On his first night lost in a Montana wilderness, 25-year-old hiker Kaden Laga wrote a text to his wife, who is expecting their first child, “in case they found my body cold,” KSTU reported.

“I just said, ‘In case I don’t make it out of here, I love you. I loved my life with you and I’m so sorry I left you to be a single mom,’” Laga said, according to the station.

After five days lost in the Selway-Bitteroot Wilderness on the Montana-Idaho border, Laga stumbled across a search party’s camp early Friday, The Missoulian reported.

The searchers had left on a light, which guided Laga to their camp around 2:45 a.m., according to the publication.

“My Kaden is finally home,” wrote Arden Laga, his wife, on a Facebook page dedicated to the search effort. Later updates say he’s recovering at home in Utah from the five-day ordeal.

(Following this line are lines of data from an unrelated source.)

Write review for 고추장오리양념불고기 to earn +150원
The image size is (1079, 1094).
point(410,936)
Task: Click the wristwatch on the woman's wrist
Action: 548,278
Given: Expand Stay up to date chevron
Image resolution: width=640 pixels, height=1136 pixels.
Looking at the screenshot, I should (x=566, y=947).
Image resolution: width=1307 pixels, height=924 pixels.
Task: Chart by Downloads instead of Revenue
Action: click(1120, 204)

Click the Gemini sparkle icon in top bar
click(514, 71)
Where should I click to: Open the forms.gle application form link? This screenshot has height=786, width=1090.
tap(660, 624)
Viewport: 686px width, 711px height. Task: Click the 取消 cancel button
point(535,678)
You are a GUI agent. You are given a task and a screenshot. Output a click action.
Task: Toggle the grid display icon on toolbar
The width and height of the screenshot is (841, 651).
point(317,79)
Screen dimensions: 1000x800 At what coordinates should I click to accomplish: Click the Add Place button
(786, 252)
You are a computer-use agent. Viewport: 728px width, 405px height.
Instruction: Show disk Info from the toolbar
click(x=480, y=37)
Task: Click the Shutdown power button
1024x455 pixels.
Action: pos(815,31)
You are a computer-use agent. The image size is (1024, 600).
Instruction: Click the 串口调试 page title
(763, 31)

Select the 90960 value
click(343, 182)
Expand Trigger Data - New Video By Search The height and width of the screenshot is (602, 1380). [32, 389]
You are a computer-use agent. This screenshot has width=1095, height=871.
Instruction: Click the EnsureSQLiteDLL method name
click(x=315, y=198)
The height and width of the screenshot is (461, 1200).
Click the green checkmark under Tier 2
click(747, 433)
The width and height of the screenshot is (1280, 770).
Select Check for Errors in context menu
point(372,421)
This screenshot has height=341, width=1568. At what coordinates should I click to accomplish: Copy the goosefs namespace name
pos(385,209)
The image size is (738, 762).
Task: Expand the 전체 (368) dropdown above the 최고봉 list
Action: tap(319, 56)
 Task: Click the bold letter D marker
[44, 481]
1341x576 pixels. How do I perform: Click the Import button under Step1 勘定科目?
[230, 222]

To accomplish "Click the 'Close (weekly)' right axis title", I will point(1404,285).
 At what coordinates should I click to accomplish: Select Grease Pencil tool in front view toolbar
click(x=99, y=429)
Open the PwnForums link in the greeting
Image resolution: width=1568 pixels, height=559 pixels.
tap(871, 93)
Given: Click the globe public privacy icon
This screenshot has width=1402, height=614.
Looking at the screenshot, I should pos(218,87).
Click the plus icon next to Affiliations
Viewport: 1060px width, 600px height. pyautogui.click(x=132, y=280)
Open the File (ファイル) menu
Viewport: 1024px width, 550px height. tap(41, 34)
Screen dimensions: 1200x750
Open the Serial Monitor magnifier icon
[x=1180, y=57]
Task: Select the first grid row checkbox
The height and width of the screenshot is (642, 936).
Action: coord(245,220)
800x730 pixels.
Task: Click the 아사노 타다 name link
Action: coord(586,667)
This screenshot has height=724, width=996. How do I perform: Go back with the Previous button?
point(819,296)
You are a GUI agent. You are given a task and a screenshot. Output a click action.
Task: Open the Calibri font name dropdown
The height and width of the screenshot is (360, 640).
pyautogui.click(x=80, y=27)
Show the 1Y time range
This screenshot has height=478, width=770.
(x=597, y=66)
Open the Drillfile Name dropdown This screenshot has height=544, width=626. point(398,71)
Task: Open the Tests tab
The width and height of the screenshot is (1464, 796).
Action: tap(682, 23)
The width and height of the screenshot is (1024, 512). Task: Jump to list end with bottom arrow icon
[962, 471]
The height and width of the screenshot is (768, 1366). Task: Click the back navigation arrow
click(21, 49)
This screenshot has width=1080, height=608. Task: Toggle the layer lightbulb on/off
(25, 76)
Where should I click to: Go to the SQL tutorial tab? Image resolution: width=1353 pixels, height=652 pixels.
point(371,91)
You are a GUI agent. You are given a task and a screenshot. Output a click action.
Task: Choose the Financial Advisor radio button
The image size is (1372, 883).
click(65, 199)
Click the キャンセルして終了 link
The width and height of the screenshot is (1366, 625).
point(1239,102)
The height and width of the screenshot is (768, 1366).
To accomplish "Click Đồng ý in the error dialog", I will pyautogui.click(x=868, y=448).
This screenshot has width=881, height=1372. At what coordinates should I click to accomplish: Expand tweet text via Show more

Law enforcement and other experts suggest these tips on how to stay safe when you're running or hiking a trail.

Kaden Laga had become separated from his family on a horseback-riding trip Aug. 11 when one of the horses came up lame, KSL reported. He offered to hike the rest of the way, but failed to turn up at the meeting point.

“All of a sudden I find myself on the side of the mountain and I have no idea where I am,” Kaden Laga said, KUTV reported.

After a wet and cold first night alone on the mountain, during which he composed his text, Kaden Laga decided to do whatever it took to keep a promise he’d made to his wife to return, KSTU reported.

“No matter what, you’re getting off this mountain and it doesn’t matter how long it takes, it doesn’t matter how hard it is, you can’t die here,” Kaden Laga says he told himself, KUTV reported.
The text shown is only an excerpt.